SID Fulfilling the Promise of 40 Acres: African American Reparations in the Twenty-First Century

    Saturday, April 10, 2021 at 10:00 AM until 12:00 PMEastern Daylight Time UTC -04:00

    Fulfilling the Promise of 40 Acres: African American Reparations in the Twenty-First Century

    Center for Global Development and Sustainability, The Heller School at Brandeis

    A Global Policy and Justice Series – Spring 2021

    Today’s black-white wealth gap originated with the unfulfilled promise of 40 acres in 1865. The payment of this debt in the 21st century is feasible—and at least 156 years overdue. In their award-winning book, From Here to Equality: Reparations for Black Americans in the Twenty-First Century, William Darity Jr. and A. Kirsten Mullen advance a general definition of reparations as a program of acknowledgment, redress, and closure. Acknowledgment constitutes the culpable party’s admission of responsibility for the atrocity; admission should include recognition of the damages inflicted upon the enslaved and their descendants and the advantages gained by the culpable party. Redress constitutes the acts of restitution; the steps taken to “heal the wound.” In this context, it means the erasure of the black-white wealth gap. Closure constitutes an agreement by both the victims and the perpetrators that the account is settled.

    Professor William A. (“Sandy”) Darity Jr. is the Samuel DuBois Cook Professor of Public Policy, African and African American Studies, and Economics and the director of the Samuel DuBois Cook Center on Social Equity at Duke University. He was the founding director of the Research Network on Racial and Ethnic Inequality at Duke. Darity’s research focuses on inequality by race, class and ethnicity, stratification economics, schooling and the racial achievement gap, North-South theories of trade and development, skin shade and labor market outcomes, the economics of reparations, the Atlantic slave trade, and the social-psychological effects of exposure to unemployment. His most recent book, co-authored with A. Kirsten Mullen, is From Here to Equality: Reparations for Black Americans in the Twenty-First Century (2020).

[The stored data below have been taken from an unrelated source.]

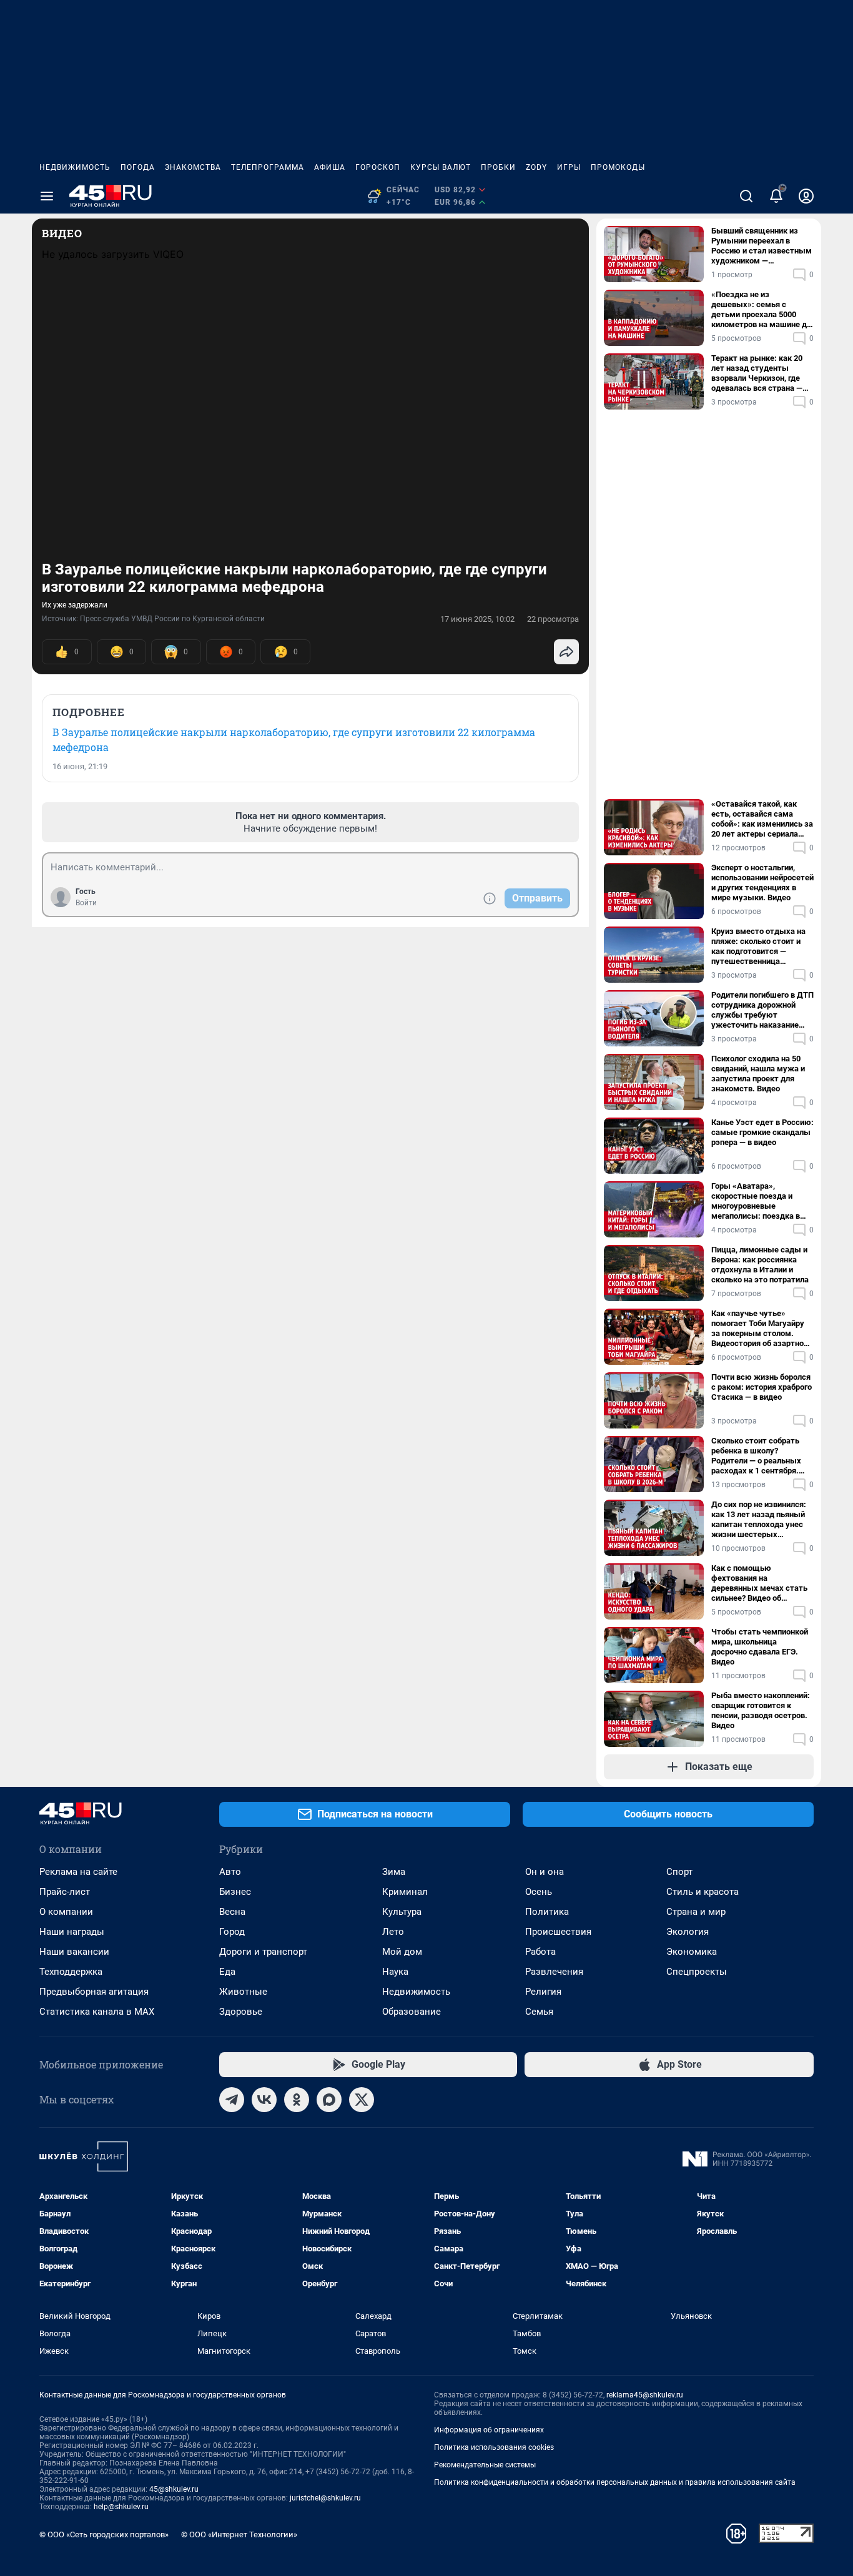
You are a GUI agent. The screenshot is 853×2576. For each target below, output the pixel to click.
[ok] (296, 2099)
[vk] (264, 2099)
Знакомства (193, 167)
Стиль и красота (702, 1891)
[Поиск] (746, 196)
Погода (138, 167)
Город (232, 1931)
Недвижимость (75, 167)
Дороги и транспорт (263, 1951)
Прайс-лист (64, 1891)
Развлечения (554, 1971)
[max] (329, 2099)
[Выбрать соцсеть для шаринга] (566, 651)
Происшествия (558, 1931)
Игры (569, 167)
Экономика (691, 1951)
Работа (540, 1951)
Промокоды (618, 167)
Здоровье (240, 2011)
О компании (66, 1911)
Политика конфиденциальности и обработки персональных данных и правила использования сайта (615, 2482)
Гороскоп (377, 167)
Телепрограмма (267, 167)
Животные (243, 1991)
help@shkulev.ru (121, 2506)
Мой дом (402, 1951)
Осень (538, 1891)
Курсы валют (440, 167)
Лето (393, 1931)
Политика (547, 1911)
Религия (543, 1991)
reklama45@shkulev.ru (644, 2395)
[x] (361, 2099)
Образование (411, 2011)
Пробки (498, 167)
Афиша (329, 167)
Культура (402, 1911)
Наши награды (71, 1931)
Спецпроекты (696, 1971)
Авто (230, 1871)
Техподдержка (70, 1971)
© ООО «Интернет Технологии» (239, 2534)
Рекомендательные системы (485, 2464)
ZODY (536, 167)
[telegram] (231, 2099)
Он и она (544, 1871)
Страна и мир (696, 1911)
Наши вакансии (74, 1951)
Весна (232, 1911)
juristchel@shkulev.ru (325, 2498)
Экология (687, 1931)
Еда (227, 1971)
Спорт (679, 1871)
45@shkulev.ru (174, 2489)
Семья (539, 2011)
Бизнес (235, 1891)
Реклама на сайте (78, 1871)
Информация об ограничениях (489, 2430)
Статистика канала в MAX (96, 2011)
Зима (393, 1871)
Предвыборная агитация (94, 1991)
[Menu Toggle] (47, 196)
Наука (395, 1971)
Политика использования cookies (494, 2447)
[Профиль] (806, 196)
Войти (86, 902)
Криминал (405, 1891)
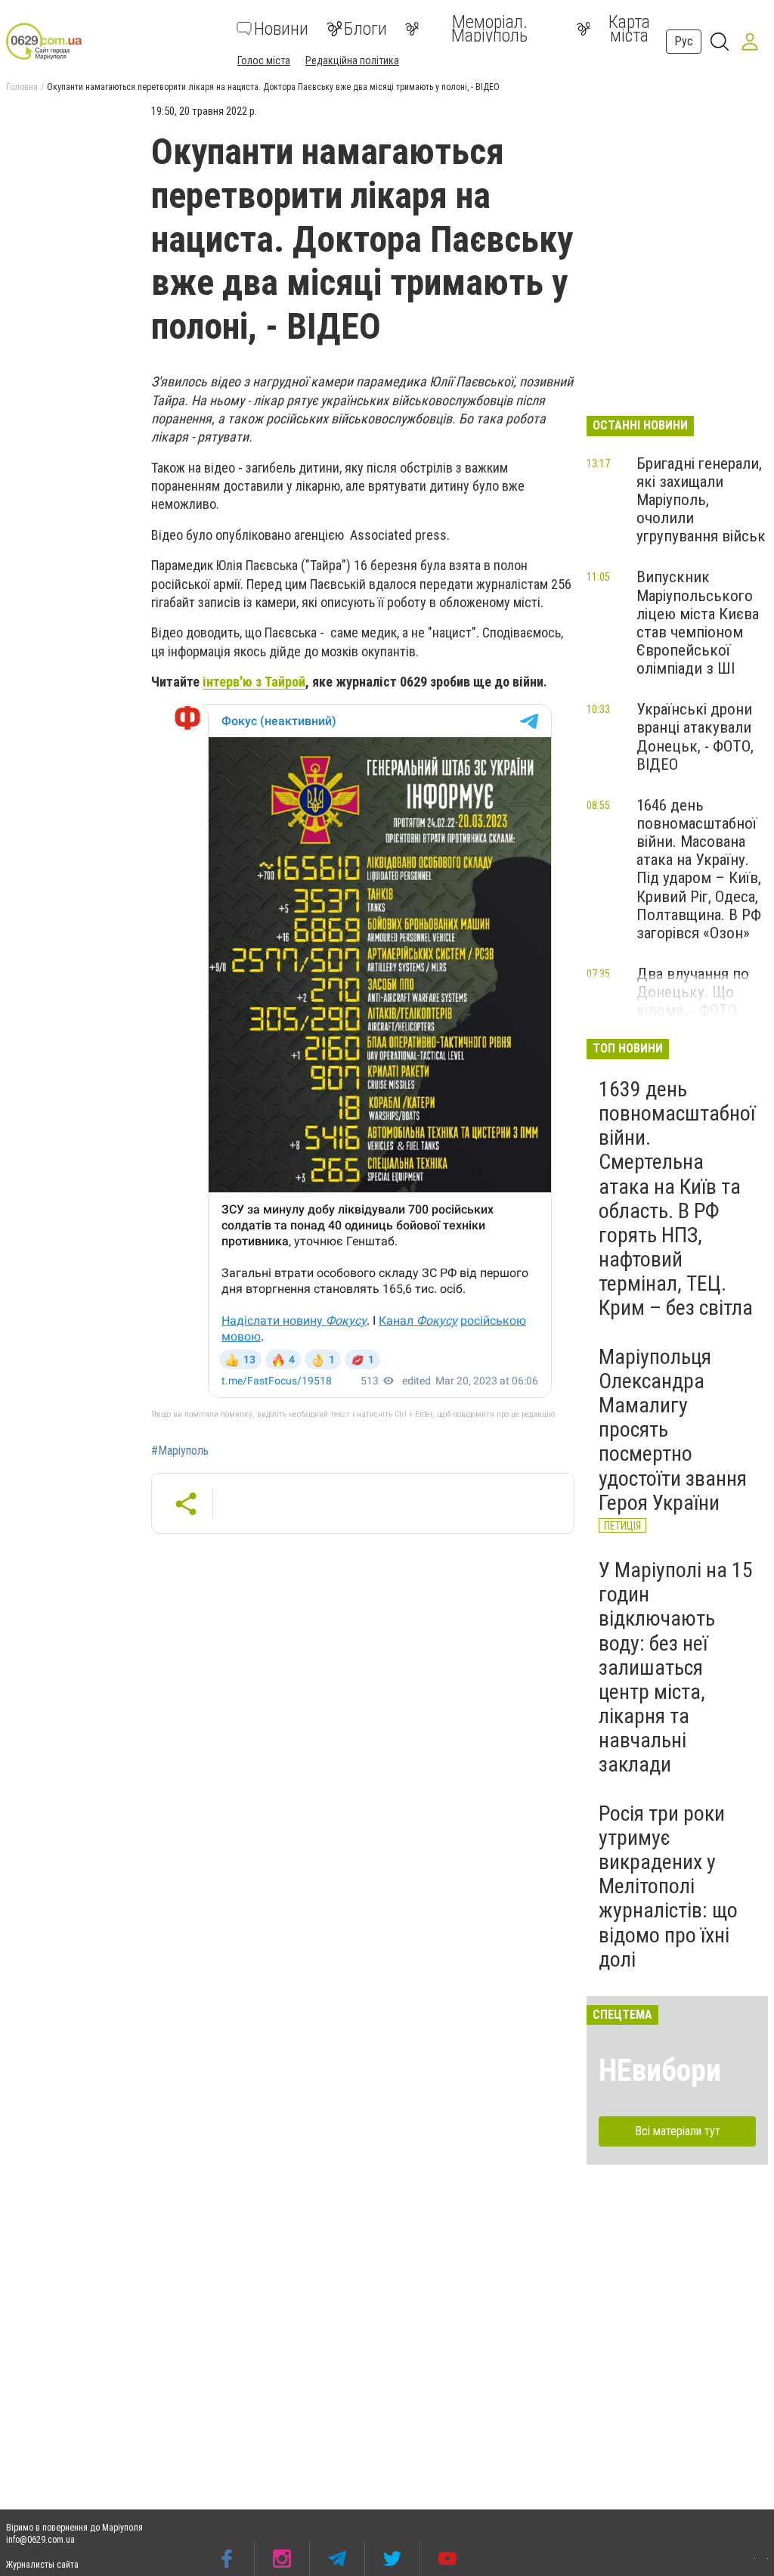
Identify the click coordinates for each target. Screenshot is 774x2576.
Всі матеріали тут (677, 2131)
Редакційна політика (352, 60)
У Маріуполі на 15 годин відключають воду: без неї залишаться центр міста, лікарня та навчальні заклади (676, 1668)
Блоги (365, 28)
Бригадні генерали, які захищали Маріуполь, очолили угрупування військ (701, 500)
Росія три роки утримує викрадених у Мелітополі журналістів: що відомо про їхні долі (668, 1886)
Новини (281, 28)
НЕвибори (660, 2070)
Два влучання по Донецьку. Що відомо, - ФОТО (692, 992)
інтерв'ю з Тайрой (254, 682)
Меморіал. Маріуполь (489, 28)
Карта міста (629, 28)
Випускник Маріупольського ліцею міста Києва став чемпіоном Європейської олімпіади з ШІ (697, 622)
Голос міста (263, 60)
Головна (22, 87)
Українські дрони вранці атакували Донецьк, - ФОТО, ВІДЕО (695, 736)
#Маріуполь (180, 1451)
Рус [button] (683, 41)
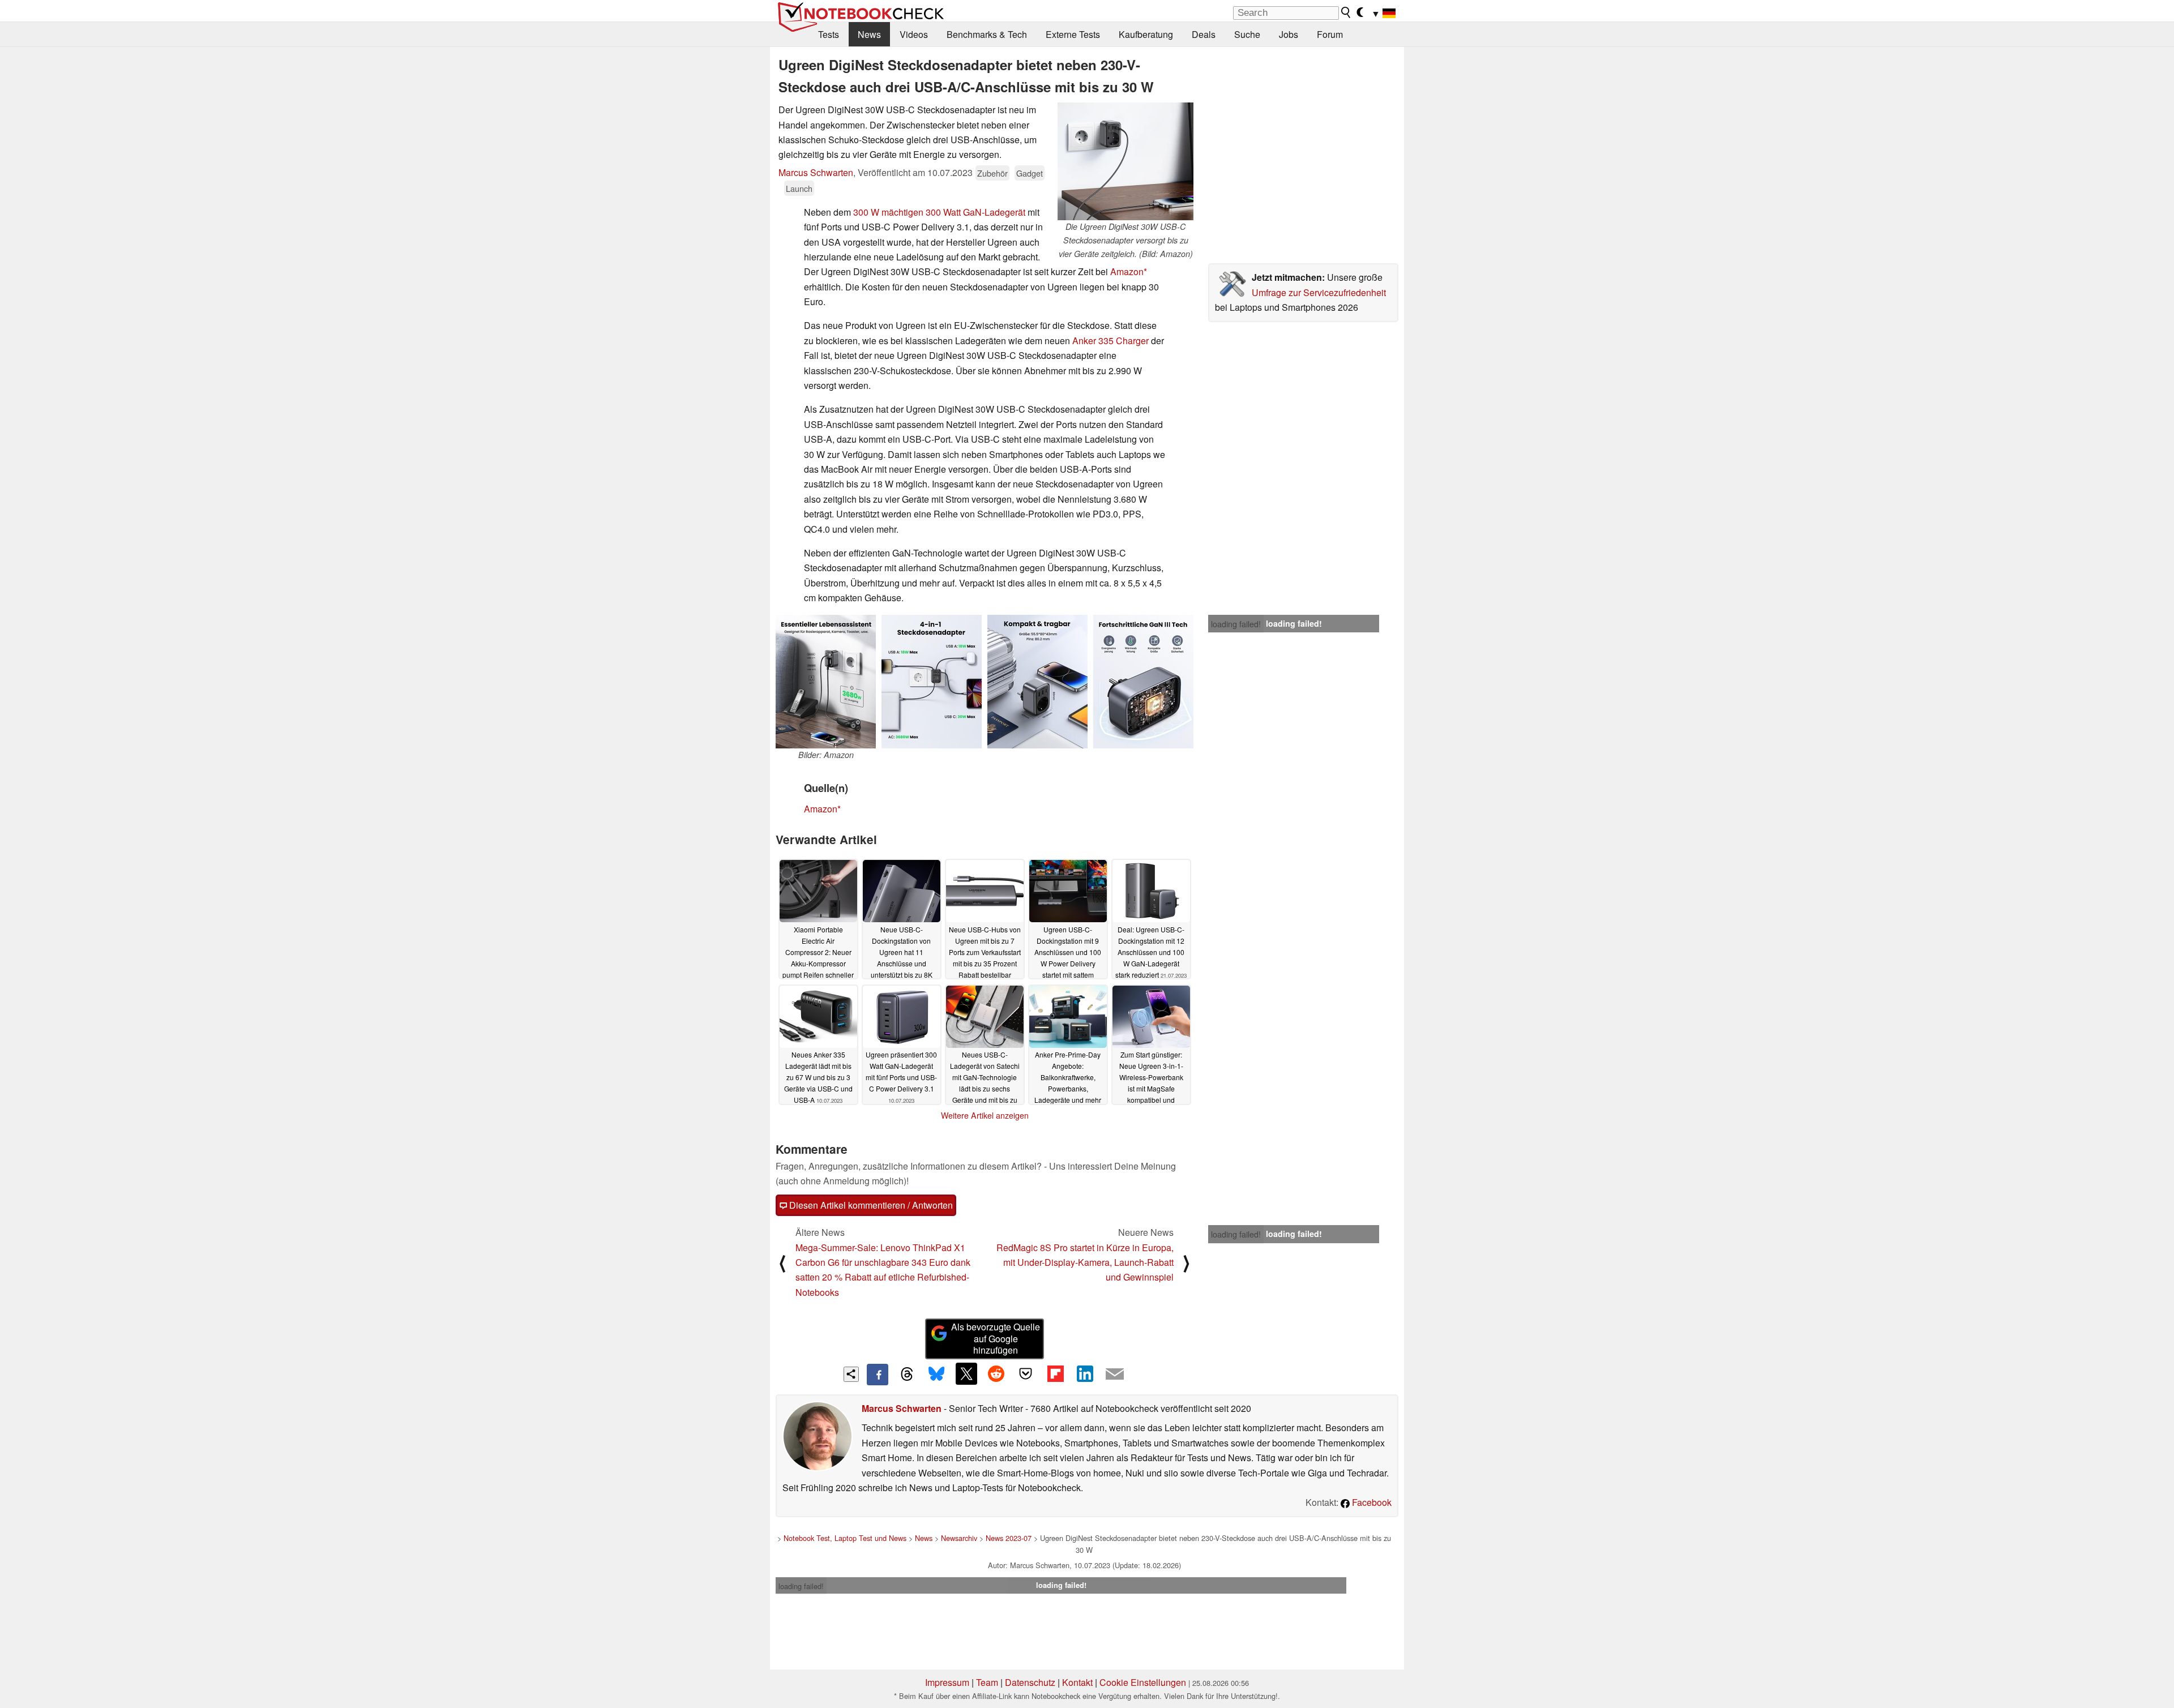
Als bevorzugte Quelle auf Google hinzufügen (995, 1338)
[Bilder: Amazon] (826, 681)
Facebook (1371, 1502)
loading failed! (1236, 624)
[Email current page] (1114, 1374)
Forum (1330, 34)
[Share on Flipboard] (1055, 1373)
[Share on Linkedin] (1084, 1373)
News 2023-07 (1009, 1538)
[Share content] (851, 1374)
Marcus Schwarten (815, 172)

    A. Kirsten Mullen is a folklorist and the founder of Artefactual, an arts-consulting practice, and Carolina Circuit Writers, a literary consortium that brings expressive writers of color to the Carolinas. She was a member of the Freelon Adjaye Bond concept development team that was awarded the Smithsonian Institution’s commission to design the National Museum of African American History and Culture. As a faculty member with the Community Folklife Documentation Institute, she trained students to research and record the state’s African American musical heritage. Her writing includes “Black Culture and History Matter” (The American Prospect), which examines the politics of funding black cultural institutions. She and William A. Darity, Jr. are the authors of From Here to Equality: Reparations for Black Americans in the Twenty-First Century (2020).